# Exercise details
Please output the entries below without altering a single character.
┌──
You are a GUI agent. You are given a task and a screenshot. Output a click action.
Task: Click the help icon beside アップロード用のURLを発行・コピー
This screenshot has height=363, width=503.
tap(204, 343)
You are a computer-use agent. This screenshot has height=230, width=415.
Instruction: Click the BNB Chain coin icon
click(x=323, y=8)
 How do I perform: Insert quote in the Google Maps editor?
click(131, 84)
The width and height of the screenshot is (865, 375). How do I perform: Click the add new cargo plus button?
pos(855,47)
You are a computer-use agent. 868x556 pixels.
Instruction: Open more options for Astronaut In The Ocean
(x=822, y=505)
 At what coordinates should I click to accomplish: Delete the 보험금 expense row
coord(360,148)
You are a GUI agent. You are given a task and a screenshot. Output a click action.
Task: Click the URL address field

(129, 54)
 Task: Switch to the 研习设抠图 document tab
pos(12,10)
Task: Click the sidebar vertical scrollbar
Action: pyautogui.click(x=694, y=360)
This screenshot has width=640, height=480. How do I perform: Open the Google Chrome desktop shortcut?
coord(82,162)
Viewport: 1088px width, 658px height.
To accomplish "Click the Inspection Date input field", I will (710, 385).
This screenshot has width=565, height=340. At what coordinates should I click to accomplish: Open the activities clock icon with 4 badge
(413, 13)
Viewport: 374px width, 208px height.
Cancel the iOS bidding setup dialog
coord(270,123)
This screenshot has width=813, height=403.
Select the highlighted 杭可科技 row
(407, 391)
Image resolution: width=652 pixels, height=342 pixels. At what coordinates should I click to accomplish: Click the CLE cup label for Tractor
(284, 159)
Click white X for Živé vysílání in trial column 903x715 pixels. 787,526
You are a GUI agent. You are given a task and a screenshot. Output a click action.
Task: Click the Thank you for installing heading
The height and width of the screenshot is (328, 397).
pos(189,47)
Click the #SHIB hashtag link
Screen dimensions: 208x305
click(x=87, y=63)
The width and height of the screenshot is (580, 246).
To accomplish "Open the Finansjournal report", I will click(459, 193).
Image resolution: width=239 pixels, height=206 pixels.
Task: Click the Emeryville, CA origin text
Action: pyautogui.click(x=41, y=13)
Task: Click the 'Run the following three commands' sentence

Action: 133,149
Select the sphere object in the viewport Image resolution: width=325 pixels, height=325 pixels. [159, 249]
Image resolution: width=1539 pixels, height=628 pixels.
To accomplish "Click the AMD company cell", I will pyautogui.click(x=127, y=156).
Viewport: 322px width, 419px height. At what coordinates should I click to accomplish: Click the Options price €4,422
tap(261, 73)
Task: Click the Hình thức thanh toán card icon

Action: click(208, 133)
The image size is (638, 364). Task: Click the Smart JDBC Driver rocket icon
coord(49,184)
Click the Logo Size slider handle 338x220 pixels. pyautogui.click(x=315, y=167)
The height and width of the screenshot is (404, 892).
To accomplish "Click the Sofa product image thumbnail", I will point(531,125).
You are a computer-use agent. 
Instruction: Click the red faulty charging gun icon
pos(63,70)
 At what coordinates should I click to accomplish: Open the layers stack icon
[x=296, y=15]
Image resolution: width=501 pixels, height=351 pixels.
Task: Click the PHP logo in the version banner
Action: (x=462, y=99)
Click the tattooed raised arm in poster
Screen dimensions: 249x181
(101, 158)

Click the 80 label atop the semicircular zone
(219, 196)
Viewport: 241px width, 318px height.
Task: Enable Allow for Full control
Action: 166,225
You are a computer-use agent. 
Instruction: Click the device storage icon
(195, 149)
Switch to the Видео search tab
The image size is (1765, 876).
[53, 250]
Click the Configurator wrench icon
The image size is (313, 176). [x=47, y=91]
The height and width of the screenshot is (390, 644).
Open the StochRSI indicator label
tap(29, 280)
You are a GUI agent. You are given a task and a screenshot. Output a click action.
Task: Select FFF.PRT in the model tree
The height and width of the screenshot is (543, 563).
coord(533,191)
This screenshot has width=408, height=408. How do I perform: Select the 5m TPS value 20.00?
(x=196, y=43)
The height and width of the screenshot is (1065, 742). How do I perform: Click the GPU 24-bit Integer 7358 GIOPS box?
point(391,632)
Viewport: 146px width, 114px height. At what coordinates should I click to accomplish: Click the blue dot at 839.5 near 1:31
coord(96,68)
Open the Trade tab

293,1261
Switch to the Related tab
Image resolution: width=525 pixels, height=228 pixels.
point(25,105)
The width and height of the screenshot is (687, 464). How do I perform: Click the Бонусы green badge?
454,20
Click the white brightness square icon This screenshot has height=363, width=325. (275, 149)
└──
# Answer
You are a GUI agent. You are given a task and a screenshot. Output a click action.
Task: Click the help icon beside アップロード用のURLを発行・コピー
This screenshot has height=363, width=503.
tap(204, 343)
You are a computer-use agent. This screenshot has height=230, width=415.
Instruction: Click the BNB Chain coin icon
click(x=323, y=8)
 How do I perform: Insert quote in the Google Maps editor?
click(131, 84)
The width and height of the screenshot is (865, 375). How do I perform: Click the add new cargo plus button?
pos(855,47)
You are a computer-use agent. 868x556 pixels.
Instruction: Open more options for Astronaut In The Ocean
(x=822, y=505)
 At what coordinates should I click to accomplish: Delete the 보험금 expense row
coord(360,148)
You are a GUI agent. You are given a task and a screenshot. Output a click action.
Task: Click the URL address field

(129, 54)
 Task: Switch to the 研习设抠图 document tab
pos(12,10)
Task: Click the sidebar vertical scrollbar
Action: pyautogui.click(x=694, y=360)
This screenshot has width=640, height=480. How do I perform: Open the Google Chrome desktop shortcut?
coord(82,162)
Viewport: 1088px width, 658px height.
To accomplish "Click the Inspection Date input field", I will (710, 385).
This screenshot has width=565, height=340. At what coordinates should I click to accomplish: Open the activities clock icon with 4 badge
(413, 13)
Viewport: 374px width, 208px height.
Cancel the iOS bidding setup dialog
coord(270,123)
This screenshot has width=813, height=403.
Select the highlighted 杭可科技 row
(407, 391)
Image resolution: width=652 pixels, height=342 pixels. At what coordinates should I click to accomplish: Click the CLE cup label for Tractor
(284, 159)
Click white X for Živé vysílání in trial column 903x715 pixels. 787,526
You are a GUI agent. You are given a task and a screenshot. Output a click action.
Task: Click the Thank you for installing heading
The height and width of the screenshot is (328, 397).
pos(189,47)
Click the #SHIB hashtag link
Screen dimensions: 208x305
click(x=87, y=63)
The width and height of the screenshot is (580, 246).
To accomplish "Open the Finansjournal report", I will click(459, 193).
Image resolution: width=239 pixels, height=206 pixels.
Task: Click the Emeryville, CA origin text
Action: pyautogui.click(x=41, y=13)
Task: Click the 'Run the following three commands' sentence

Action: 133,149
Select the sphere object in the viewport Image resolution: width=325 pixels, height=325 pixels. [159, 249]
Image resolution: width=1539 pixels, height=628 pixels.
To accomplish "Click the AMD company cell", I will pyautogui.click(x=127, y=156).
Viewport: 322px width, 419px height. At what coordinates should I click to accomplish: Click the Options price €4,422
tap(261, 73)
Task: Click the Hình thức thanh toán card icon

Action: click(208, 133)
The image size is (638, 364). Task: Click the Smart JDBC Driver rocket icon
coord(49,184)
Click the Logo Size slider handle 338x220 pixels. pyautogui.click(x=315, y=167)
The height and width of the screenshot is (404, 892).
To accomplish "Click the Sofa product image thumbnail", I will point(531,125).
You are a computer-use agent. 
Instruction: Click the red faulty charging gun icon
pos(63,70)
 At what coordinates should I click to accomplish: Open the layers stack icon
[x=296, y=15]
Image resolution: width=501 pixels, height=351 pixels.
Task: Click the PHP logo in the version banner
Action: (x=462, y=99)
Click the tattooed raised arm in poster
Screen dimensions: 249x181
(101, 158)

Click the 80 label atop the semicircular zone
(219, 196)
Viewport: 241px width, 318px height.
Task: Enable Allow for Full control
Action: 166,225
You are a computer-use agent. 
Instruction: Click the device storage icon
(195, 149)
Switch to the Видео search tab
The image size is (1765, 876).
[53, 250]
Click the Configurator wrench icon
The image size is (313, 176). [x=47, y=91]
The height and width of the screenshot is (390, 644).
Open the StochRSI indicator label
tap(29, 280)
You are a GUI agent. You are given a task and a screenshot. Output a click action.
Task: Select FFF.PRT in the model tree
The height and width of the screenshot is (543, 563).
coord(533,191)
This screenshot has width=408, height=408. How do I perform: Select the 5m TPS value 20.00?
(x=196, y=43)
The height and width of the screenshot is (1065, 742). How do I perform: Click the GPU 24-bit Integer 7358 GIOPS box?
point(391,632)
Viewport: 146px width, 114px height. At what coordinates should I click to accomplish: Click the blue dot at 839.5 near 1:31
coord(96,68)
Open the Trade tab

293,1261
Switch to the Related tab
Image resolution: width=525 pixels, height=228 pixels.
point(25,105)
The width and height of the screenshot is (687, 464). How do I perform: Click the Бонусы green badge?
454,20
Click the white brightness square icon This screenshot has height=363, width=325. (275, 149)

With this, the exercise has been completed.